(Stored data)
┄┄┄┄┄┄┄┄┄┄┄┄┄┄┄┄┄┄┄┄
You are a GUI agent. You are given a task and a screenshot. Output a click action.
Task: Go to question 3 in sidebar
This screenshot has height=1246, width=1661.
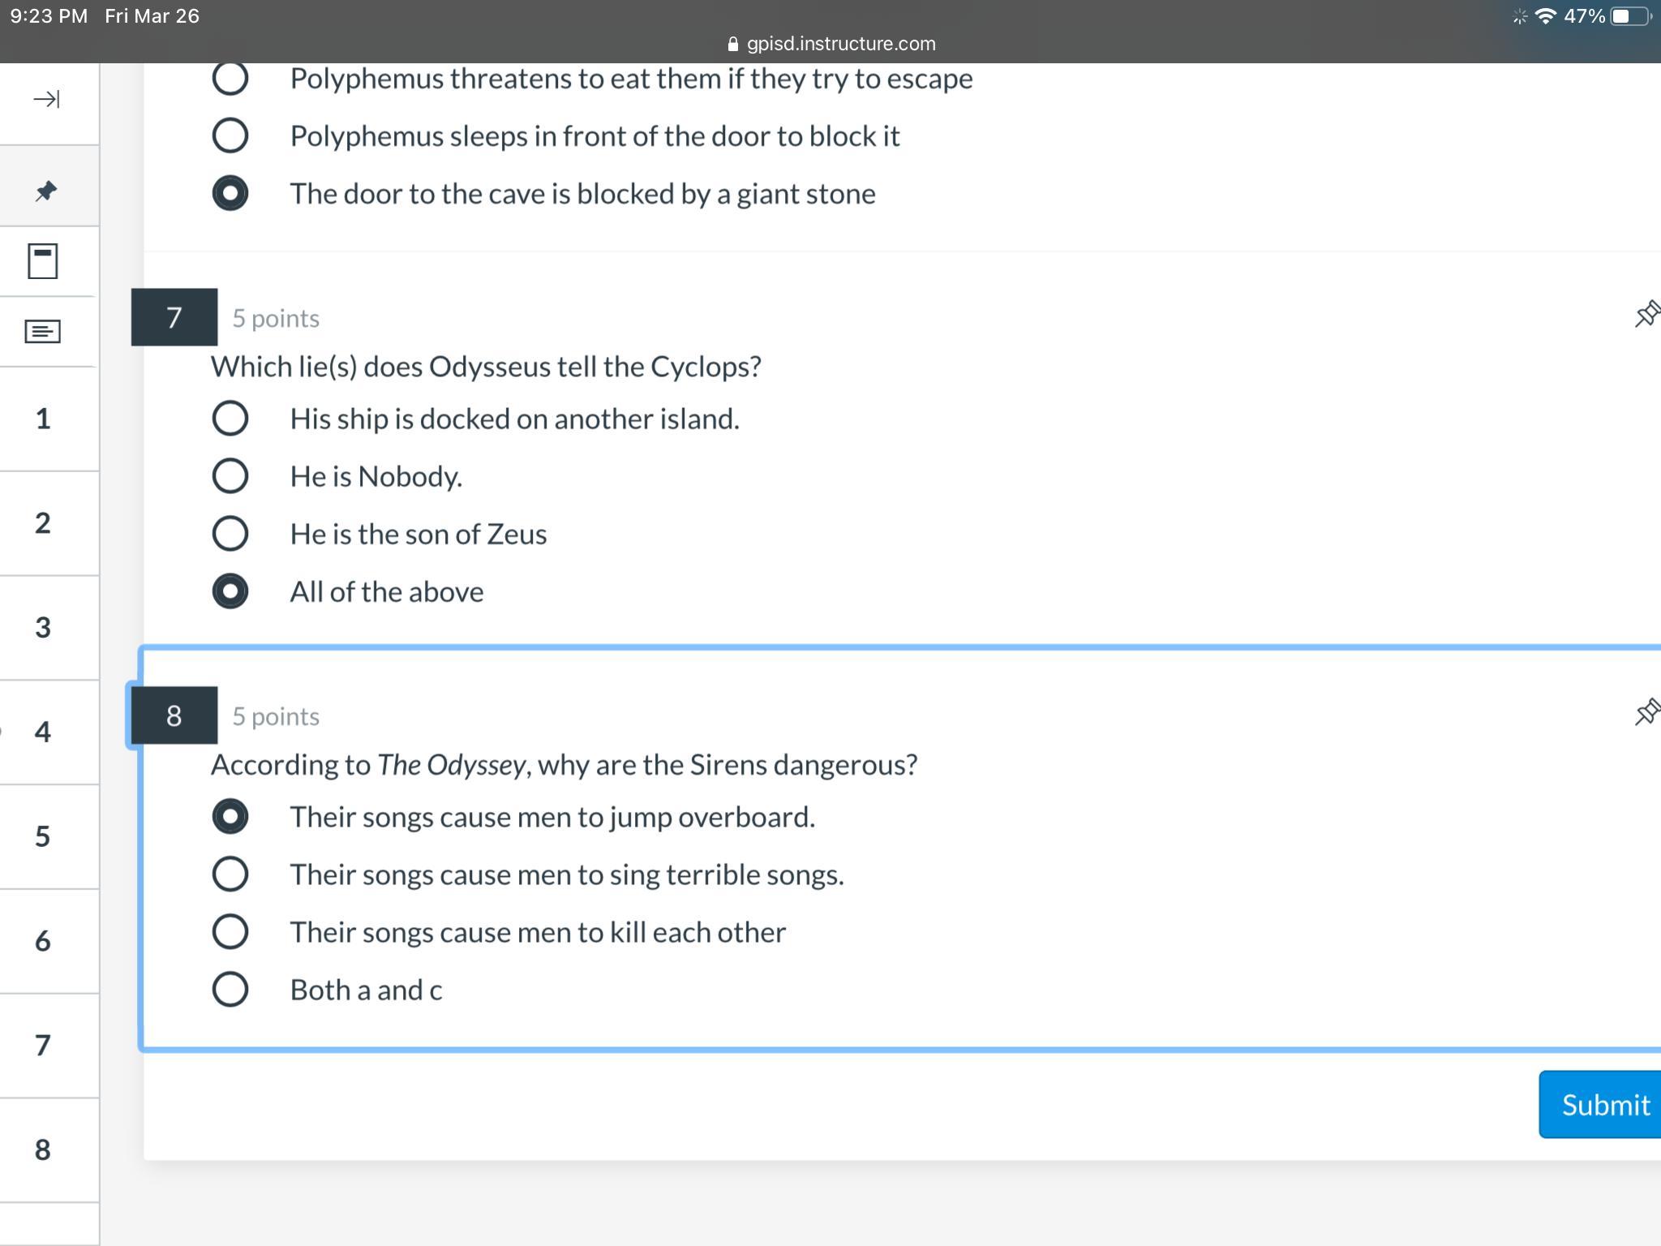pos(43,628)
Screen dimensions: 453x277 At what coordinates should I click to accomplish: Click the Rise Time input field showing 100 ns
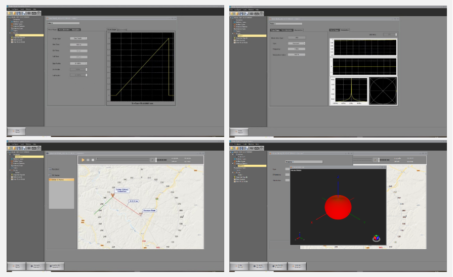(x=78, y=44)
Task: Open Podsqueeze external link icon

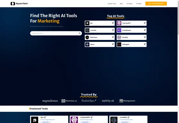Action: coord(145,30)
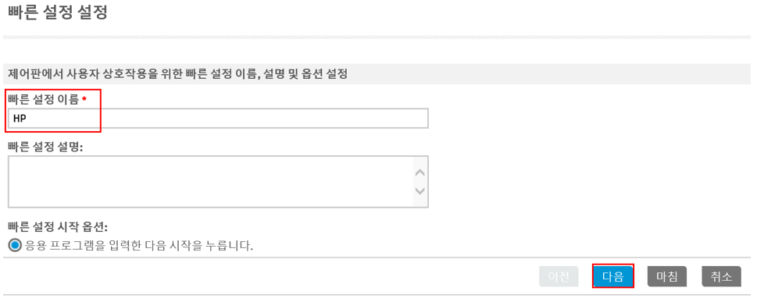Select the 응용 프로그램을 입력한 다음 시작 radio button
The image size is (757, 302).
point(16,246)
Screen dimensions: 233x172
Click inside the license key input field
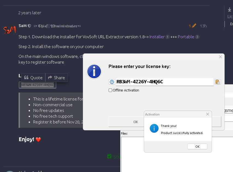click(x=164, y=82)
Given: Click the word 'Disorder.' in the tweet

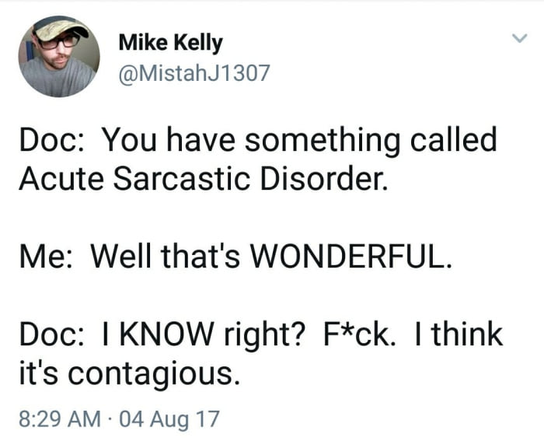Looking at the screenshot, I should coord(323,179).
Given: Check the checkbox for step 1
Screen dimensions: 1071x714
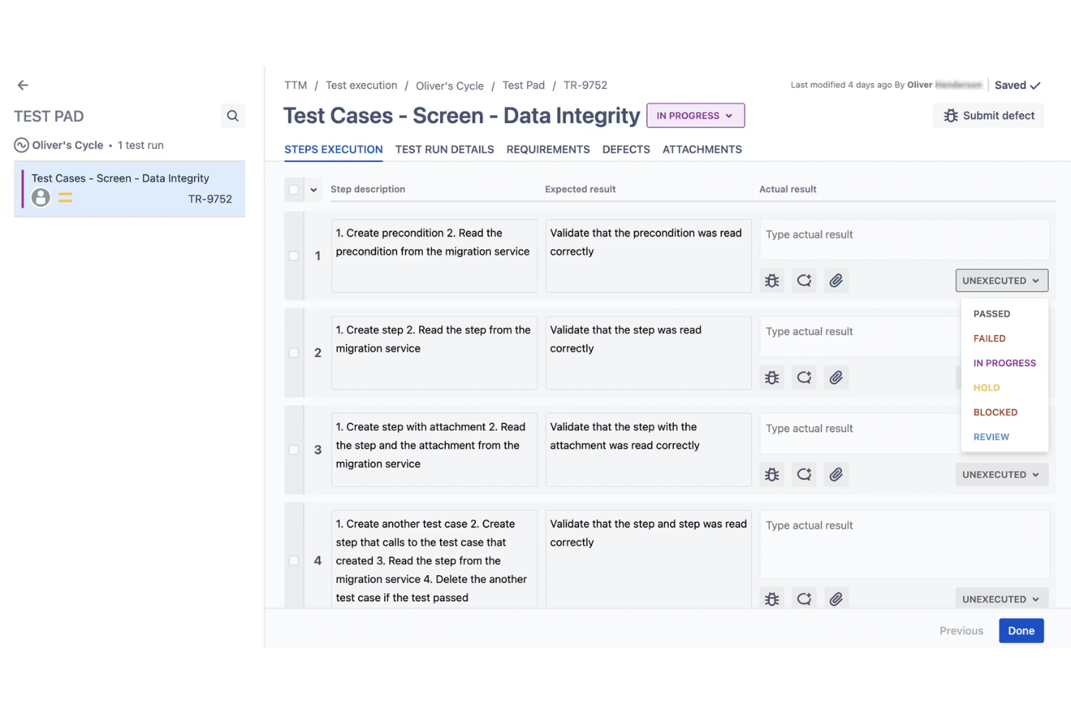Looking at the screenshot, I should [294, 256].
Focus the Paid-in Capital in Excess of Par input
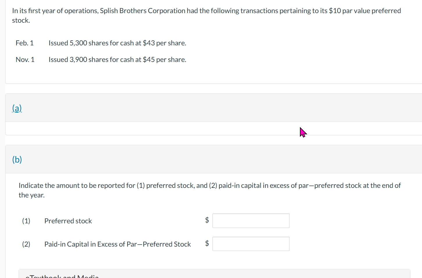This screenshot has height=278, width=422. pyautogui.click(x=251, y=244)
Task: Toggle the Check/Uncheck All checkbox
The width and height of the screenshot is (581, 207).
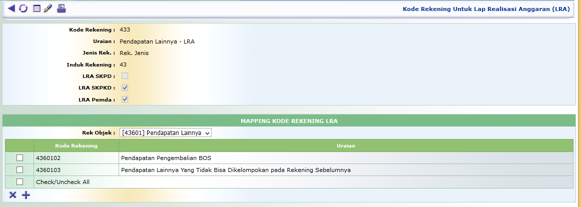Action: pos(20,182)
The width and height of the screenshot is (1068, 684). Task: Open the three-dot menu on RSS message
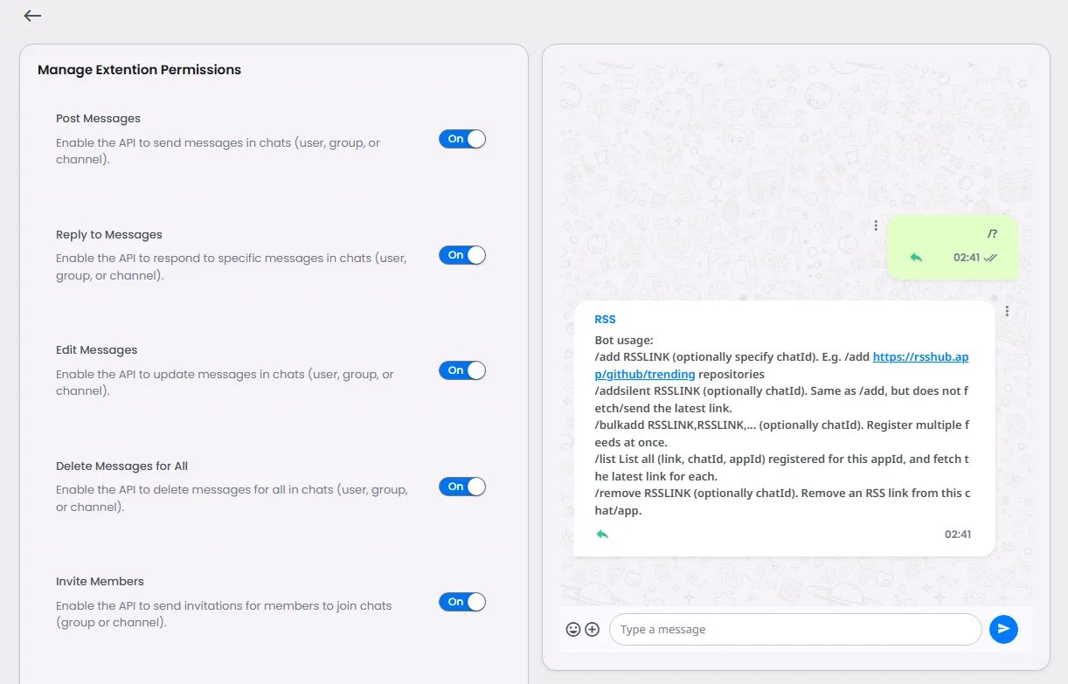click(1008, 311)
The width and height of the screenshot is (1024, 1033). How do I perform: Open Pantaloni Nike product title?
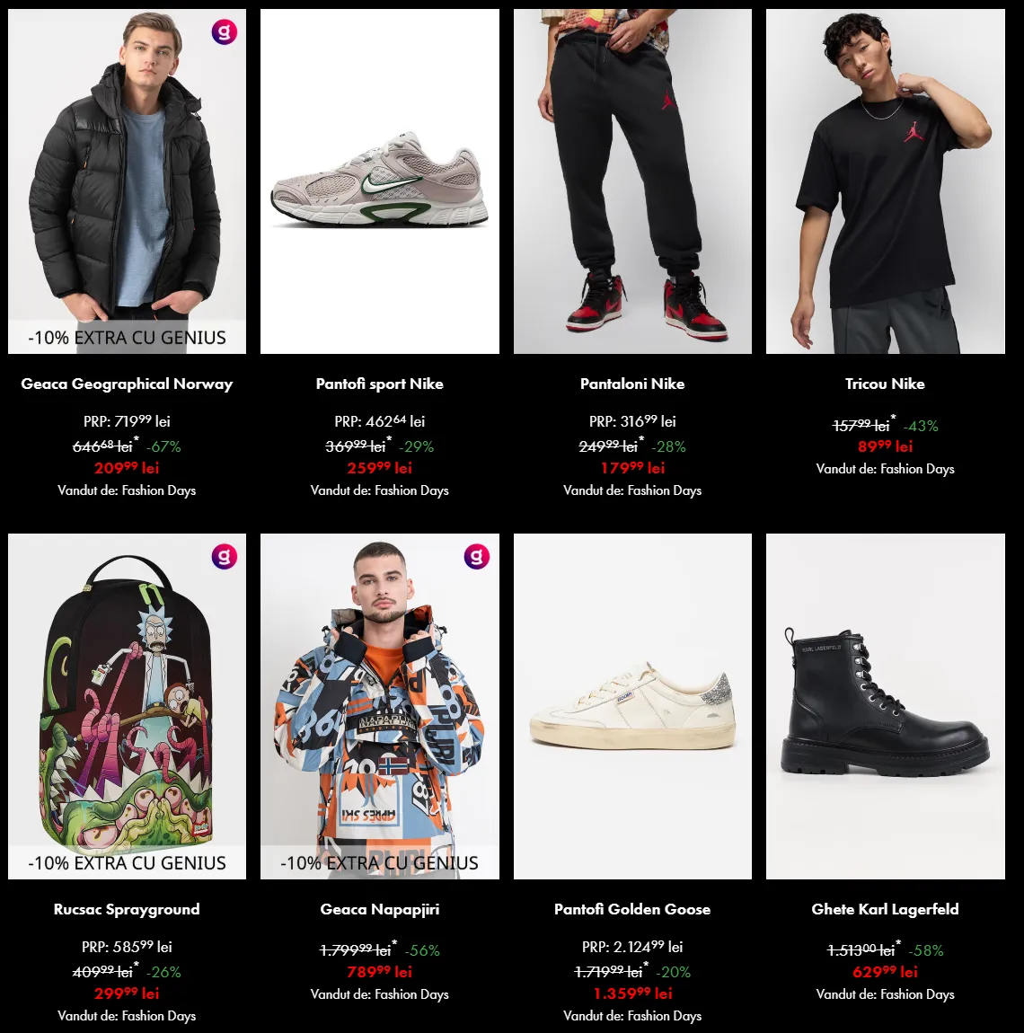(632, 384)
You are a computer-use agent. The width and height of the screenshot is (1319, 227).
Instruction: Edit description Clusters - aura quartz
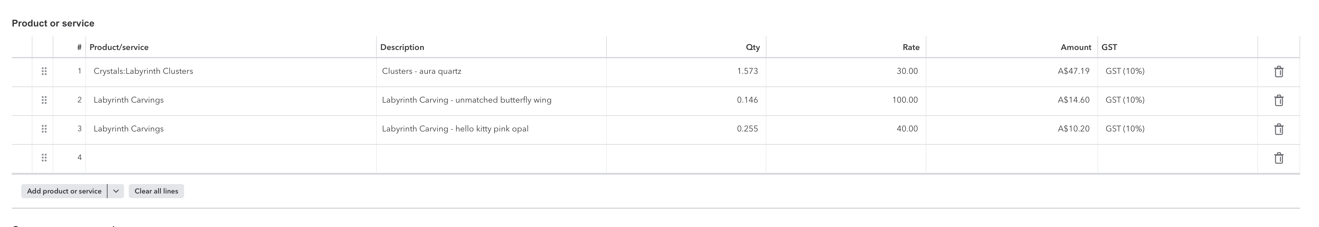pos(491,72)
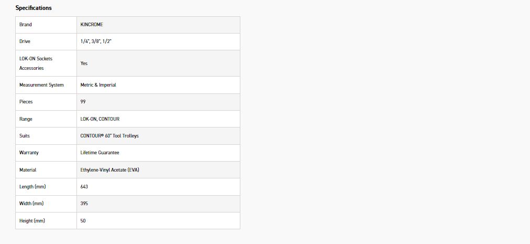Screen dimensions: 530x244
Task: Click the Suits row label
Action: click(x=25, y=136)
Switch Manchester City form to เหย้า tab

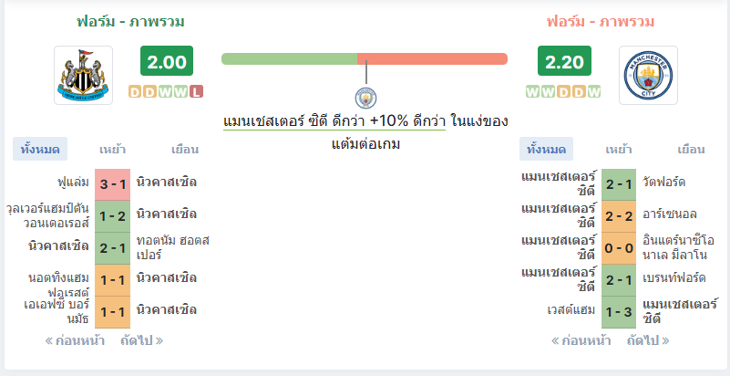(619, 150)
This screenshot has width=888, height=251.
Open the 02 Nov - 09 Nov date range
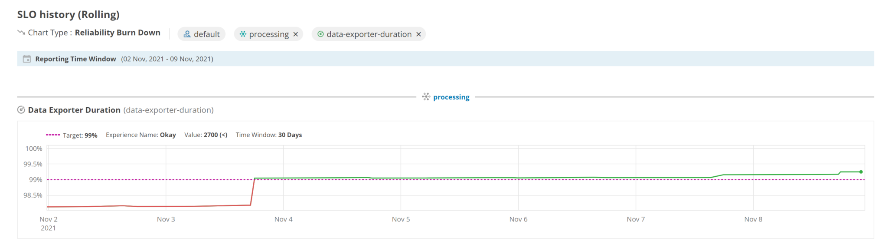167,59
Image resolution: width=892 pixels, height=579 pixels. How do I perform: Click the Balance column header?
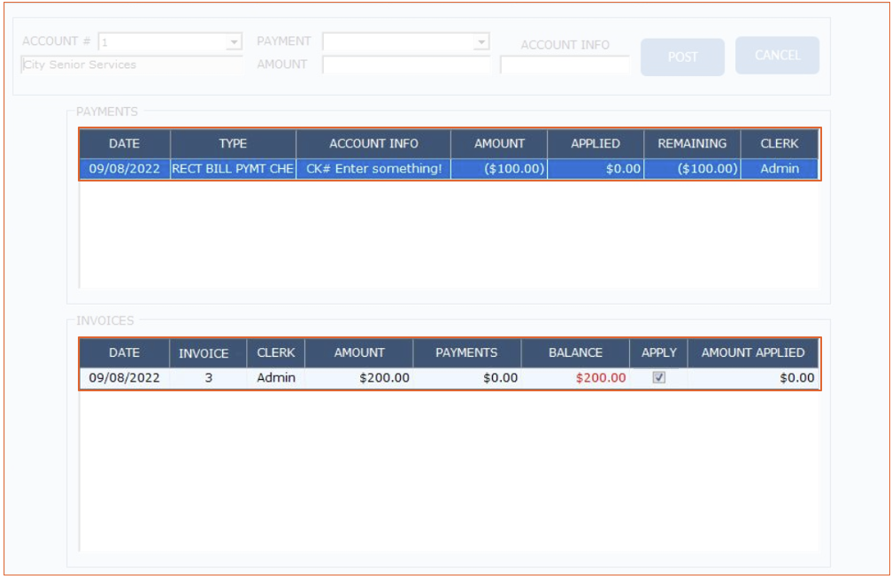[575, 352]
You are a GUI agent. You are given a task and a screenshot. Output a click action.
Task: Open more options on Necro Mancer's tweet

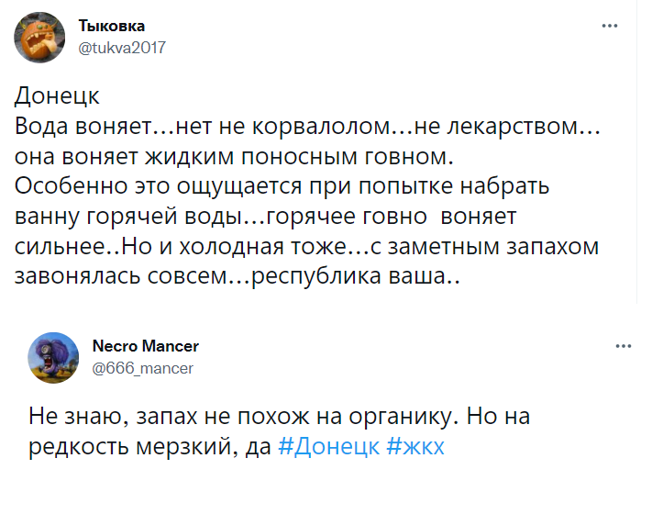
┄┄┄┄┄┄┄┄┄┄┄┄┄┄┄┄┄┄┄┄
▸ **Work to complete**
When copying the records above, please match them exactly but leave out all pictures.

▸ **Answer section**
You are a GUI agent. You are given a task and a screenshot. Output a click action.
Task: Go to question 3 in sidebar
This screenshot has height=1246, width=1661.
pos(43,628)
Screen dimensions: 453x277 At what coordinates should I click to accomplish: Click the Rise Time input field showing 100 ns
(x=78, y=44)
Task: Open Podsqueeze external link icon

Action: coord(145,30)
Select the 응용 프로그램을 입력한 다음 시작 radio button
The image size is (757, 302).
point(16,246)
Screen dimensions: 233x172
Click inside the license key input field
click(x=164, y=82)
Given: Click the word 'Disorder.' in the tweet

Looking at the screenshot, I should coord(323,179).
Given: Check the checkbox for step 1
Screen dimensions: 1071x714
Looking at the screenshot, I should [294, 256].
Focus the Paid-in Capital in Excess of Par input
This screenshot has height=278, width=422. pyautogui.click(x=251, y=244)
Task: Toggle the Check/Uncheck All checkbox
The width and height of the screenshot is (581, 207).
Action: pos(20,182)
The width and height of the screenshot is (1068, 684). Task: Open the three-dot menu on RSS message
click(1008, 311)
The width and height of the screenshot is (1024, 1033). How do I perform: Open Pantaloni Nike product title?
(632, 384)
You are a computer-use agent. The width and height of the screenshot is (1319, 227).
Instruction: Edit description Clusters - aura quartz
pos(491,72)
Screen dimensions: 530x244
Task: Click the Suits row label
Action: click(x=25, y=136)
Switch Manchester City form to เหย้า tab

(619, 150)
This screenshot has width=888, height=251.
Open the 02 Nov - 09 Nov date range
167,59
Image resolution: width=892 pixels, height=579 pixels. How do I perform: Click the Balance column header?
[575, 352]
You are a GUI agent. You are given a task and a screenshot. Output a click action.
Task: Open more options on Necro Mancer's tweet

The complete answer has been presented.